Companies have stored data since the beginnings of digital computing. Data warehousing and analysis have a long history, and certainly are not new concepts. So what is big data and what makes it different from other data?
Big data includes information covering all aspects of our digital lives in minute detail - information about people's demographics, what sites they visit on the internet, what ads they click on, social media usage, email and so on. It can cover individuals, groups, businesses and entire industries. Big data can truly include any digital information that exists, and the applications of big data are as varied as the data itself.
This data can take many forms, and the connections between pieces of data may not be clear-cut. All of the information is constantly processed, analyzed and accessed in many ways, and the data is always changing and growing. Robust technology is needed to store and manage this constantly evolving data.
Big Data Storage Requirements
There are several important characteristics of big data that can influence storage needs.
- Scalability: The storage system may need to be upgraded to accommodate more data in the future.
- Availability: Data may need to be accessed quickly and frequently, often in real-time.
- Protection: Data security is an essential aspect of any storage solution.
- Integration: Big data storage solutions may need to communicate with older applications or other storage technologies.
These requirements lead to big data storage solutions that offer varying degrees of high data capacity, high performance, enhanced data security and integration capabilities. A business should have a clear understanding of their specific needs before choosing a storage solution.
Big Data Storage Options
There are many options for big data storage, and selecting a solution will depend on the specific needs and budgets of each business. Generally speaking, businesses have the option of owning and maintaining their own equipment, or choosing a service offered by a vendor to meet their storage needs. No matter which option a business chooses to pursue, the underlying storage infrastructure will likely make use one of the following storage technologies.
- NAS (Network Attached Storage): NAS is probably the most common big data storage solution. NAS solutions provide data storage capabilities on a network; they're essentially servers that function only to store data. They are highly scalable and provide the level of performance needed to store and use big data.

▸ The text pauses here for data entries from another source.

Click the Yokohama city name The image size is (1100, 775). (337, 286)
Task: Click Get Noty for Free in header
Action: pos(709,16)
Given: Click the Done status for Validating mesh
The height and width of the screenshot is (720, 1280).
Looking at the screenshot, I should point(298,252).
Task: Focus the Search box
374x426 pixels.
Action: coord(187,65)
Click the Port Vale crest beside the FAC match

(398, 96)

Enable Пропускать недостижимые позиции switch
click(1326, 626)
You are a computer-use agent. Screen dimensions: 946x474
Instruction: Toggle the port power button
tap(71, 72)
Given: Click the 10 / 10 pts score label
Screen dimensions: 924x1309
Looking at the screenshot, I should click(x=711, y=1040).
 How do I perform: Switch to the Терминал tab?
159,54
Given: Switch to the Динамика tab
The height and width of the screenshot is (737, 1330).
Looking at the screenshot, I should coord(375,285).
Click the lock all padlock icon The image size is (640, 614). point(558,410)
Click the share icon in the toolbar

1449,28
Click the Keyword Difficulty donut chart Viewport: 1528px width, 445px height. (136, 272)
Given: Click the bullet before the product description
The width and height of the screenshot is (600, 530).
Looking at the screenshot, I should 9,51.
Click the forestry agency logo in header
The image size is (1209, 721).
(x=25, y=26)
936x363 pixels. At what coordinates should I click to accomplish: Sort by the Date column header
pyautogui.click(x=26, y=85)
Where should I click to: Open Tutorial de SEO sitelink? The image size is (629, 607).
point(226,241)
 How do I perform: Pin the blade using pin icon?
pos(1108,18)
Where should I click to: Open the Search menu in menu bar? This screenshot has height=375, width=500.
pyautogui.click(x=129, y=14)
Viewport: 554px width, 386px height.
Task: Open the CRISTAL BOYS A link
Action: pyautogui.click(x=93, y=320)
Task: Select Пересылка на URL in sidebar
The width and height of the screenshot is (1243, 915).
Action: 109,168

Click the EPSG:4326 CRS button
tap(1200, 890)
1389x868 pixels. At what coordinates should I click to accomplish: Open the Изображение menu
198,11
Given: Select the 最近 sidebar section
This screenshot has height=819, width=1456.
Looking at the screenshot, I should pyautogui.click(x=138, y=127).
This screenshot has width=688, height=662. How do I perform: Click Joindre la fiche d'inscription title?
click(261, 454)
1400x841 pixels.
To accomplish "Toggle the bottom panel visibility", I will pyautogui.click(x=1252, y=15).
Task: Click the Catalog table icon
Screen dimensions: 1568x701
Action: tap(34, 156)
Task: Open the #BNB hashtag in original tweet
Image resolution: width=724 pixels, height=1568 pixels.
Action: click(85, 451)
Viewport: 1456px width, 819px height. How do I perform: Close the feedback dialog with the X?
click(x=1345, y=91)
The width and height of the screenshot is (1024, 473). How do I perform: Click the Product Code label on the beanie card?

- Object storage: In object storage, the traditional folder-and-file organization used by most storage systems is replaced by a structure that assigns a unique ID to each piece of data. This is often referred to as a flat data structure, because all files can be stored in one main folder without any subfolders. Data can be retrieved quickly by systems without needing to know where the data is physically stored.
- Hyperscale storage: This form of storage utilizes enormous volumes of physical storage media, has minimal features and may not have as much redundancy as other options. Its main purpose is to provide as much storage space as possible, while keeping costs to a minimum. As big data volumes continue to grow, hyperscale technologies are gaining in popularity.
Big data contains huge amounts of information covering all aspects of our digital lives. Making use of big data requires that storage systems offer scalability, availability, security and integration capabilities. Big data storage solutions include Network Attached Storage (NAS), object storage and hyperscale storage.